Through the entire process, from conceptualization through pitching and production, did you take any particular knowledge away you’d like to share—more philosophically rather than practically?
In this huge new thing you feel like you’re learning at all times throughout, because you’re going through a lot of new processes. It was a little bit about trusting your guts, and strangely, it’s very much in tune with the message of the short. I read this quote from Billy Wilder that says, “trust your instincts.” I’ll paraphrase because I don’t remember it quite correctly, but it’s, “trust your instincts, and the mistakes will be yours and you’ll learn from them.” That’s what this little boy is doing: he is trusting his instinct and believing in his point of view.

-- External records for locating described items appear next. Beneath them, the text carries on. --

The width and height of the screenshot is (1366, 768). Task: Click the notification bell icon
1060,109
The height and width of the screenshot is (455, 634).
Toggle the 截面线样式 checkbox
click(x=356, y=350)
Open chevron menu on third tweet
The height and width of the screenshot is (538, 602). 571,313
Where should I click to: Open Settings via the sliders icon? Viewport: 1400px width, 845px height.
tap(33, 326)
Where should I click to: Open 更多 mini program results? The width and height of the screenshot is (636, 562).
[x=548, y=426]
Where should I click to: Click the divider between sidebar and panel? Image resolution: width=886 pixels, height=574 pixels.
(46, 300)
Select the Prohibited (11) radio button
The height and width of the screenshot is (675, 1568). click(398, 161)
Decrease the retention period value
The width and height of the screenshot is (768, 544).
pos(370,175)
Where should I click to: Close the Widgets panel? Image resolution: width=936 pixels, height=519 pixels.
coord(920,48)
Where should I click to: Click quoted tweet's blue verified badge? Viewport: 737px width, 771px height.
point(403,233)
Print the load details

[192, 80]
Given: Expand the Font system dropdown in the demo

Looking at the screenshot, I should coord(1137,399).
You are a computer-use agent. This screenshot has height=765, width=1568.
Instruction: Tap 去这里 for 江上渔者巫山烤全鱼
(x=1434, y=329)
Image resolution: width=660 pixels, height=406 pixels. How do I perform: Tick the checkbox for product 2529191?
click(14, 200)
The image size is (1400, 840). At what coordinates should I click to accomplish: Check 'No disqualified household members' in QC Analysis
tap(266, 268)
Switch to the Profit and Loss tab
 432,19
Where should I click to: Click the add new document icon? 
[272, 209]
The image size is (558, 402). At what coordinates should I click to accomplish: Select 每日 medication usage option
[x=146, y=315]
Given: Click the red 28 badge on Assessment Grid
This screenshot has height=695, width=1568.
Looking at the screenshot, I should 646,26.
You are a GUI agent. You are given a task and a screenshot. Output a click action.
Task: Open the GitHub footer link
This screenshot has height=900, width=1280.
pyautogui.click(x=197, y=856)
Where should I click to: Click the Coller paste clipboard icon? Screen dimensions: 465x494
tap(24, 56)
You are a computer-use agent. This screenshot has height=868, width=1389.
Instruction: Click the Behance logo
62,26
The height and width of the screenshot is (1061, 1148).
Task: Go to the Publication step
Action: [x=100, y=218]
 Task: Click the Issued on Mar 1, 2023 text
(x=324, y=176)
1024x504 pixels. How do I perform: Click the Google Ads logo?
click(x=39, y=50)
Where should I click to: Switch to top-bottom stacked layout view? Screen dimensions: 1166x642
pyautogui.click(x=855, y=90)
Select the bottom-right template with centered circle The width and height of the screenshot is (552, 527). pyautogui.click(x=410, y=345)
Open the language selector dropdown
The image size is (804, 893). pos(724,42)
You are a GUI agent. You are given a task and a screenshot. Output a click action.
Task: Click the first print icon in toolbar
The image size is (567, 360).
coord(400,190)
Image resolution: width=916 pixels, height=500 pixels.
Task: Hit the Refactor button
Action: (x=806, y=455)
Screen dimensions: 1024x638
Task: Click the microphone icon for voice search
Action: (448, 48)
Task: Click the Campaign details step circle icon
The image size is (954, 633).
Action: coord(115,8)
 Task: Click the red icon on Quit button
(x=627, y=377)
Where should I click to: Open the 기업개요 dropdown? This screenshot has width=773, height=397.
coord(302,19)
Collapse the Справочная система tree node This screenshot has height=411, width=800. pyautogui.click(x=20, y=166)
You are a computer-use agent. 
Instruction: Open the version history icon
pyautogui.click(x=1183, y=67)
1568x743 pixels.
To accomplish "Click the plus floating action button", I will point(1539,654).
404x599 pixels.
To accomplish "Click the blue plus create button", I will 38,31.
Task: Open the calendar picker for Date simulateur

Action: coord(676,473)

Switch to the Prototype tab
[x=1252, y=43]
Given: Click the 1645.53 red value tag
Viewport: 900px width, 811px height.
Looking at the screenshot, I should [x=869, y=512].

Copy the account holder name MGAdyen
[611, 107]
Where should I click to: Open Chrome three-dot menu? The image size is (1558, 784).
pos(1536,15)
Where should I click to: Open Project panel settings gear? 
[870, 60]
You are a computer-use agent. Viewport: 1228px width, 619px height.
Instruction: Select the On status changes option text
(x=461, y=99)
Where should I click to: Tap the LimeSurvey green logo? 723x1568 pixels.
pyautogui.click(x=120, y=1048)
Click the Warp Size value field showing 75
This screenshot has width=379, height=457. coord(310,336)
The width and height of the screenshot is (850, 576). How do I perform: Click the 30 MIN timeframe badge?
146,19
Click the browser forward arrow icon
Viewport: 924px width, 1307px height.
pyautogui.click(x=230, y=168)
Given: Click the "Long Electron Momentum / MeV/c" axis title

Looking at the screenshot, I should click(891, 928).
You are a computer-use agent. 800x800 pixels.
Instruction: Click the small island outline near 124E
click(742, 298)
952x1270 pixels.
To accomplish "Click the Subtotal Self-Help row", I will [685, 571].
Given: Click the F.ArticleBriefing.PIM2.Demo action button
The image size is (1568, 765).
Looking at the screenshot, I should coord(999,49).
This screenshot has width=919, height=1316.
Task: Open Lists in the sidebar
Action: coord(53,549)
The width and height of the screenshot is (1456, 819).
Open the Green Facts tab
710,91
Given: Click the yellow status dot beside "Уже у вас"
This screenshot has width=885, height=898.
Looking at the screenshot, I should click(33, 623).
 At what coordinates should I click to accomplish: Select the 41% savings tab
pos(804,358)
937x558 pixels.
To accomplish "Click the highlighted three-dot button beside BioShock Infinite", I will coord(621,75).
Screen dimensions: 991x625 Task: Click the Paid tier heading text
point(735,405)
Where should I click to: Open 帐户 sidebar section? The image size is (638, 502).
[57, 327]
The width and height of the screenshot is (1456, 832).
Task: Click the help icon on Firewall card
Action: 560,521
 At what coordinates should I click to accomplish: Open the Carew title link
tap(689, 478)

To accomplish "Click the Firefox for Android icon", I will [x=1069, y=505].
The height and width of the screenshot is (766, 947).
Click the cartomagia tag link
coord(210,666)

You’ve got to trust your gut and be right sometimes and not others. From those mistakes you really learn yourself.
I don’t want to keep you too long because I know you have a million things to do so I just want to ask – because you have been working for so many years, have you noticed any distinct changes in either approach to story or in the general view of your target audience as it ages? Have you seen the kind of work you’ve been producing change at all over the past few years?
I think I probably have, with all the kinds of tragedies in our minds today. Also, becoming a father in the last three or four years has certainly changed me. I think about kids a lot more and in making this short I thought of kids more than I ever would have ten years ago. I feel like it’s so important to talk to them and give some inspiring messages to them. I won’t say I’m going to make a movie for adults and kids are going to love it. I’d actually love to make a movie for kids that adults can connect to by just feeling like a kid. Miyazaki does that a lot; somehow he is able to connect to this childhood sense of wonder. Even for us adults, there is nothing more magical than connecting to a nostalgic feeling of our childhood. There are so many things that are connected to these great moments in childhood. That is something worth giving to adults and it’s super important to give to our kids good messages.